Saturday, 17 December 2011
Soon, micro-robots in blood stream to destroy tumours
A new type of therapeutic technology shows promise to treat diseases by steering microscopic-scale medical robots into the bloodstream, a new study has revealed.
Scientists believe the microbots, which are less than one millimeter in size, might someday be able to travel throughout the human bloodstream to deliver drugs to specific targets or seek and wipe out tumours, blood clots, and infections that are otherwise not easily accessible.
One challenge in the deployment of microbots, however, is developing a system to accurately ‘drive’ them and manoeuvre them through the complex and convoluted circulatory system, to a chosen destination.
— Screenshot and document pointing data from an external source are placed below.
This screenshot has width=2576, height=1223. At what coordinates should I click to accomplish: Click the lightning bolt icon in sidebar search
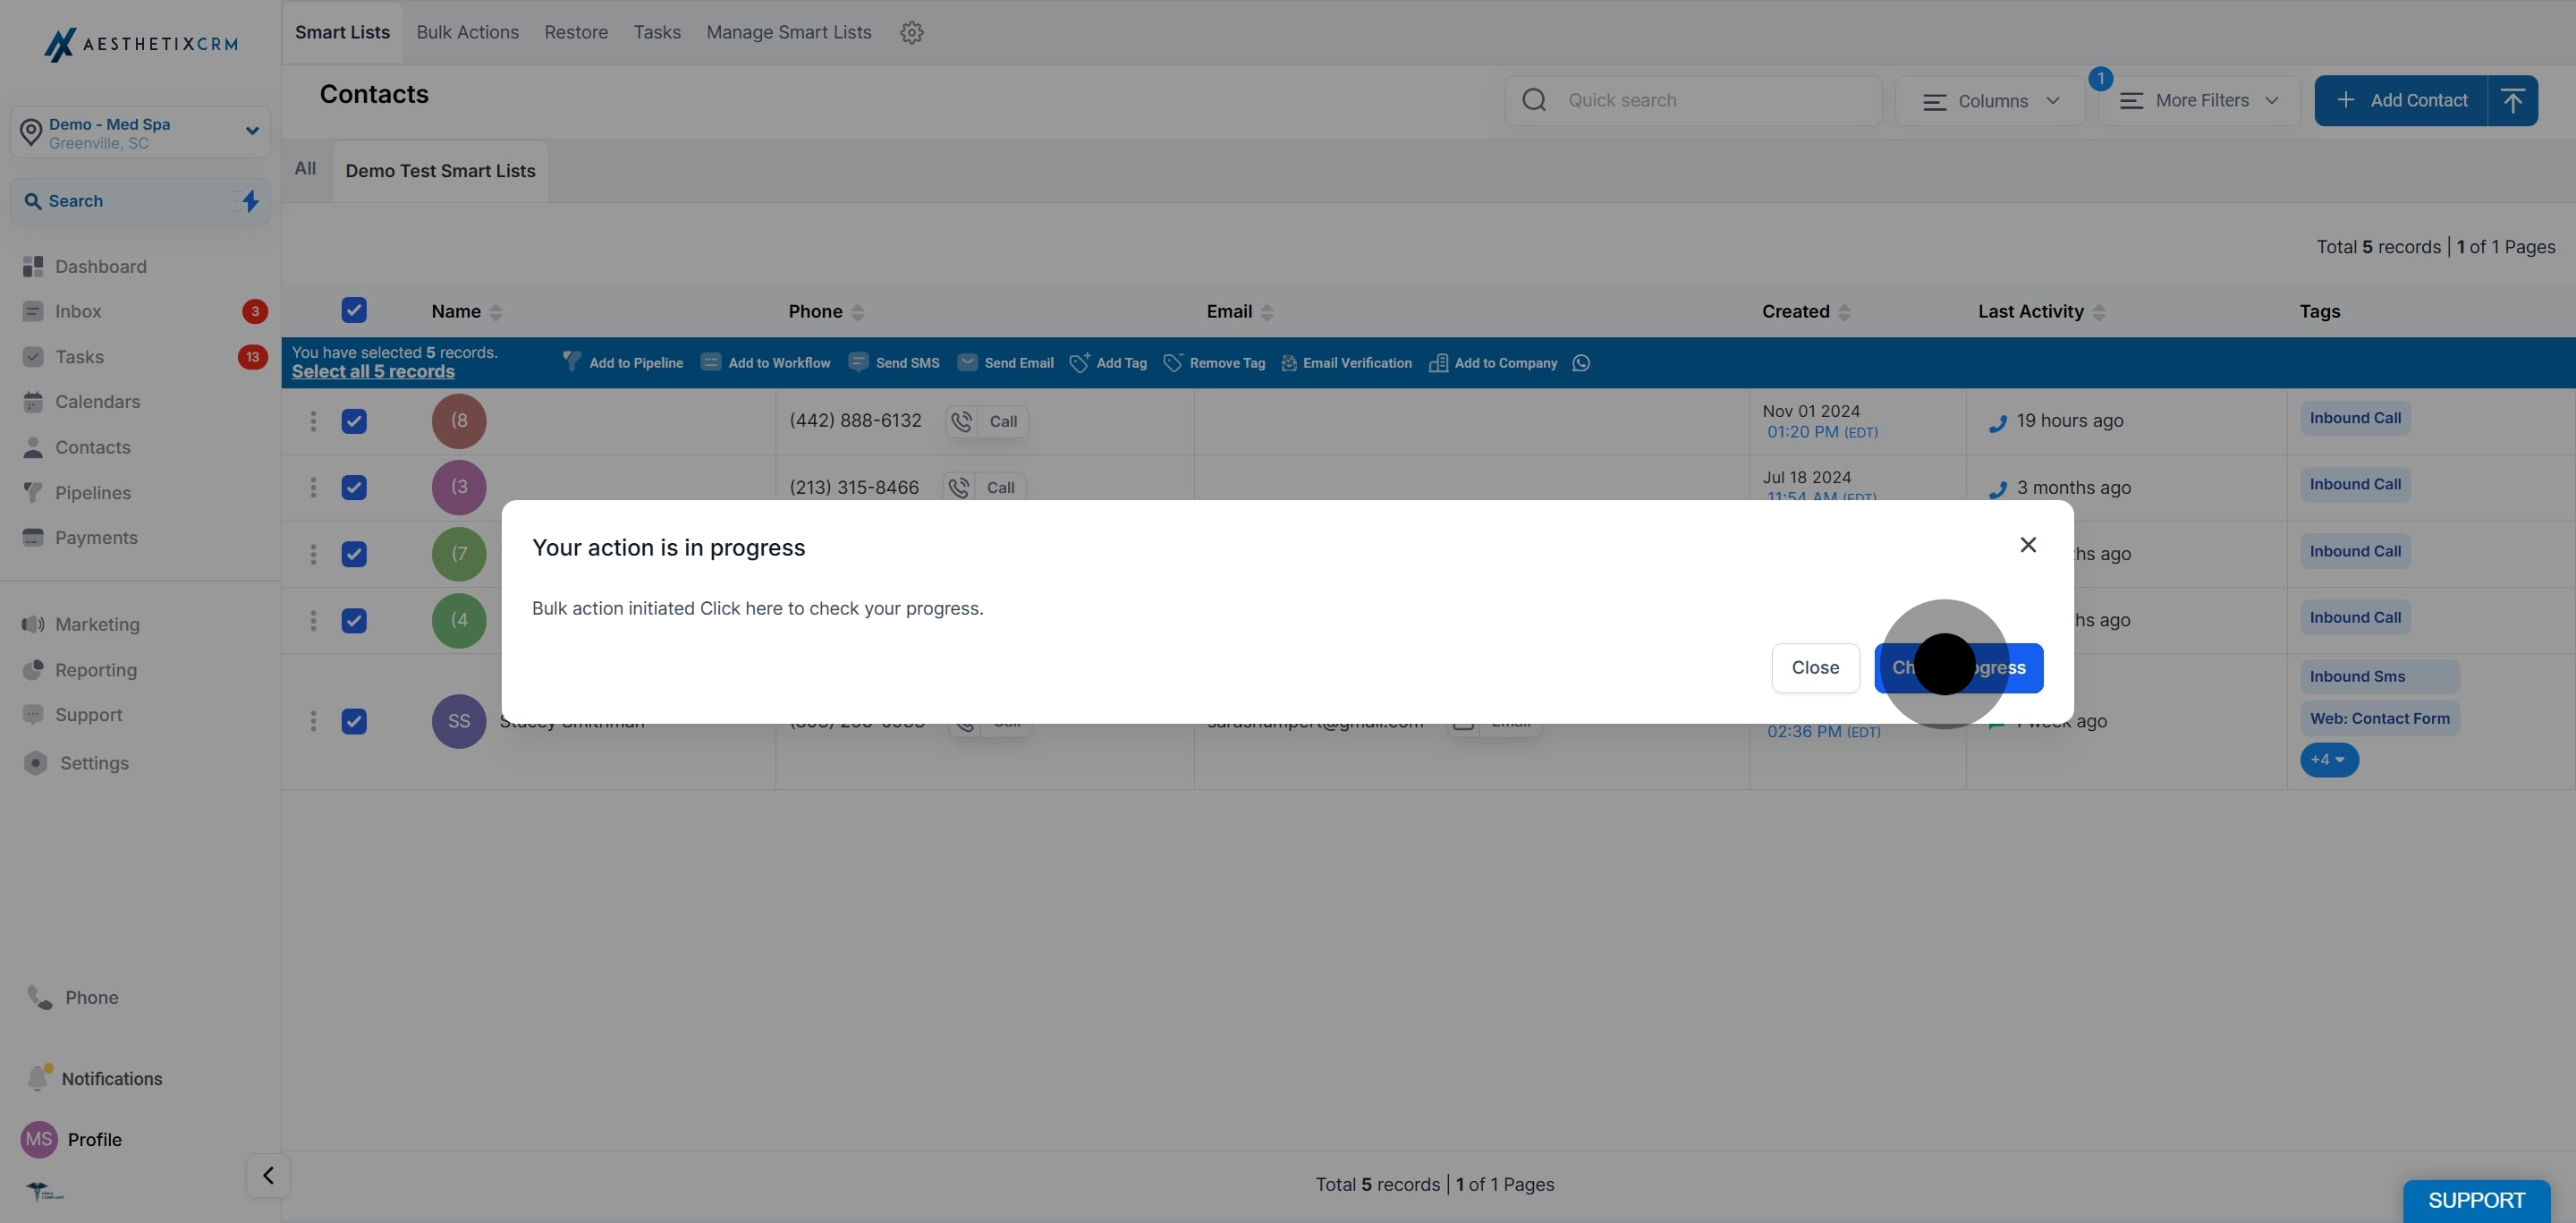pyautogui.click(x=250, y=201)
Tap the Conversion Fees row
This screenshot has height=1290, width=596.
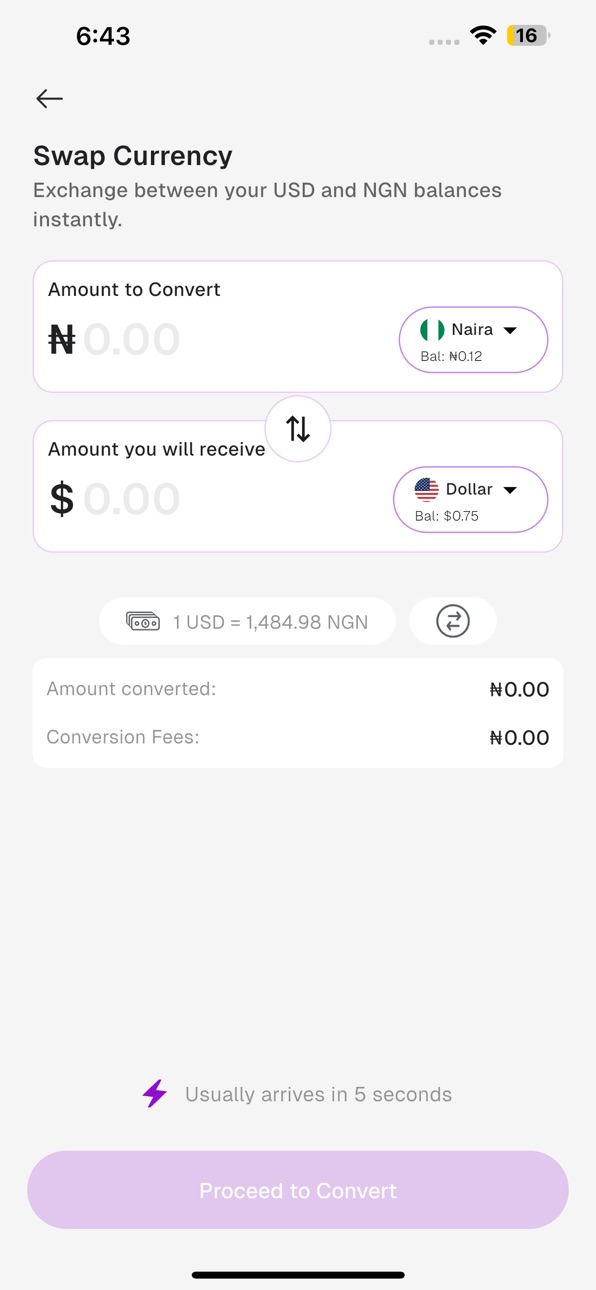(x=298, y=737)
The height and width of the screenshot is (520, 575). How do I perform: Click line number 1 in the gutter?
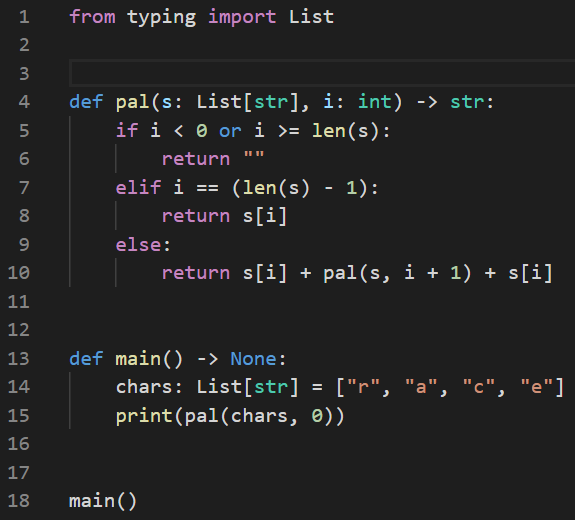(24, 17)
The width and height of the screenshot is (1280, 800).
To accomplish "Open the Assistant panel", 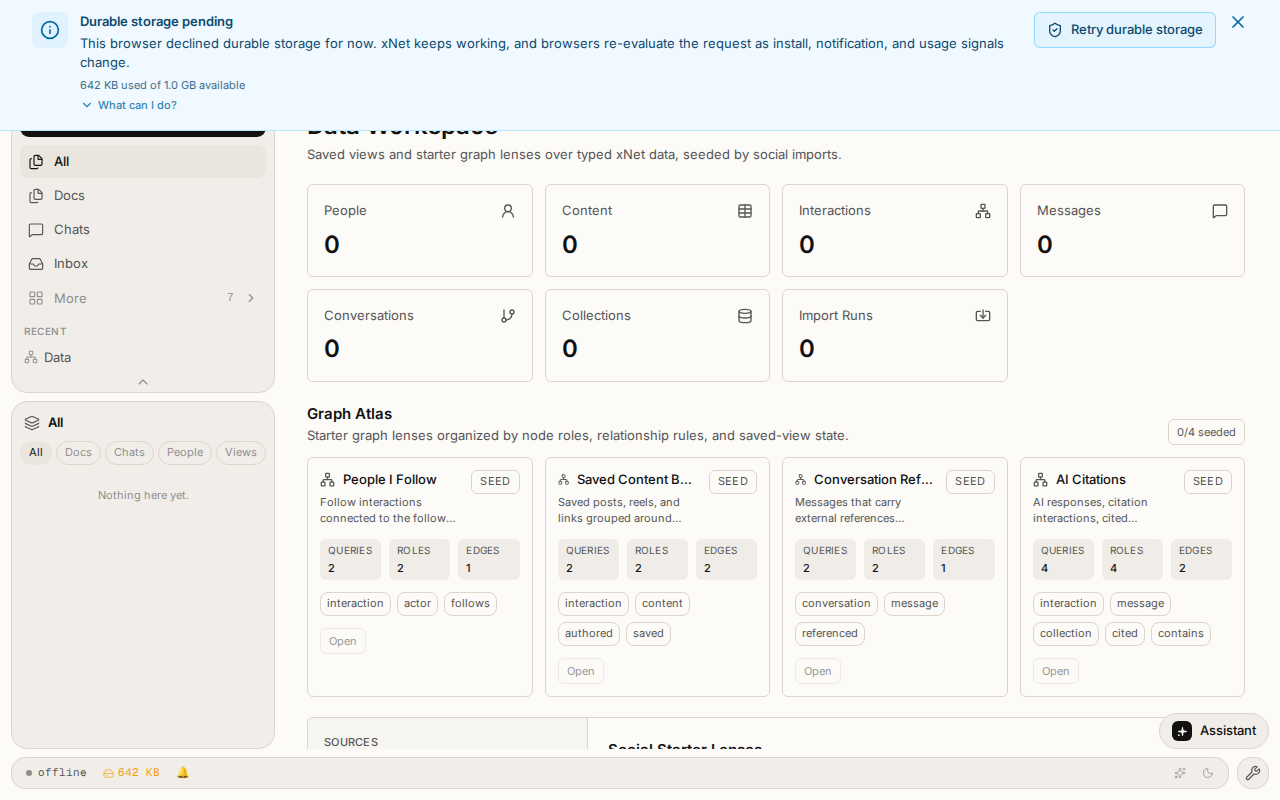I will [1214, 731].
Now, researchers from Korea’s Hanyang University in Seoul and Chonnam National University in Gwangju describe a new navigation system that uses an external magnetic field to generate two distinct types of microbot movements: ‘helical’, or corkscrew-like, motions, which propel the microbots forward or backward, or even allow them to ‘dig’ into blood clots or other obstructions; and ‘translational’, or side-to-side motions, which allow the ‘bots to, for example, veer into one side of a branched artery.
In lab tests, the researchers used the system to accurately steer a microbot through a mock blood vessel filled with water.
The researchers have said that the work could be extended to the ‘precise and effective manipulation of a microbot in several organs of the human body, such as the central nervous system, the urinary system, the eye, and others.’